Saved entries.
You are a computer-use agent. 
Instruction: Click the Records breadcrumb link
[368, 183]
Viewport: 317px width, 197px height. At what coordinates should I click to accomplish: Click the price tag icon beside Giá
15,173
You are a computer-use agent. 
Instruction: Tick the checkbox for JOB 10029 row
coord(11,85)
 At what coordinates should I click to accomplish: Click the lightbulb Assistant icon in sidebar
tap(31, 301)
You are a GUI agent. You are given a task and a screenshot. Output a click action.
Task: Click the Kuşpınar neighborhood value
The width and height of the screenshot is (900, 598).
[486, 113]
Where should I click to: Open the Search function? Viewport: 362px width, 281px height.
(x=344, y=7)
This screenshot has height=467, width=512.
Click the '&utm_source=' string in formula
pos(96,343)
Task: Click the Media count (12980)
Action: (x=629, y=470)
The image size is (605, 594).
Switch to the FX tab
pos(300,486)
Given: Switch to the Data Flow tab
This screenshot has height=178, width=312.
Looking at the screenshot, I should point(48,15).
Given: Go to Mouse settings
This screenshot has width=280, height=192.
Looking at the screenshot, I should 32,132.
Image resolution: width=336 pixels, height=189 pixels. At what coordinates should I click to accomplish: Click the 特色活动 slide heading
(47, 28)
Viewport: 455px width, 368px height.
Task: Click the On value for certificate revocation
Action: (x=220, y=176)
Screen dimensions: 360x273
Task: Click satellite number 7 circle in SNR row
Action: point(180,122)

What is being asked. Give again each line shown above, keeping every word as it is.

Answer to the exercise.
You are a computer-use agent. 
Instruction: Click the Records breadcrumb link
[368, 183]
Viewport: 317px width, 197px height. At what coordinates should I click to accomplish: Click the price tag icon beside Giá
15,173
You are a computer-use agent. 
Instruction: Tick the checkbox for JOB 10029 row
coord(11,85)
 At what coordinates should I click to accomplish: Click the lightbulb Assistant icon in sidebar
tap(31, 301)
You are a GUI agent. You are given a task and a screenshot. Output a click action.
Task: Click the Kuşpınar neighborhood value
The width and height of the screenshot is (900, 598).
[486, 113]
Where should I click to: Open the Search function? Viewport: 362px width, 281px height.
(x=344, y=7)
This screenshot has height=467, width=512.
Click the '&utm_source=' string in formula
pos(96,343)
Task: Click the Media count (12980)
Action: (x=629, y=470)
The image size is (605, 594).
Switch to the FX tab
pos(300,486)
Given: Switch to the Data Flow tab
This screenshot has height=178, width=312.
Looking at the screenshot, I should point(48,15).
Given: Go to Mouse settings
This screenshot has width=280, height=192.
Looking at the screenshot, I should 32,132.
Image resolution: width=336 pixels, height=189 pixels. At what coordinates should I click to accomplish: Click the 特色活动 slide heading
(47, 28)
Viewport: 455px width, 368px height.
Task: Click the On value for certificate revocation
Action: (x=220, y=176)
Screen dimensions: 360x273
Task: Click satellite number 7 circle in SNR row
Action: point(180,122)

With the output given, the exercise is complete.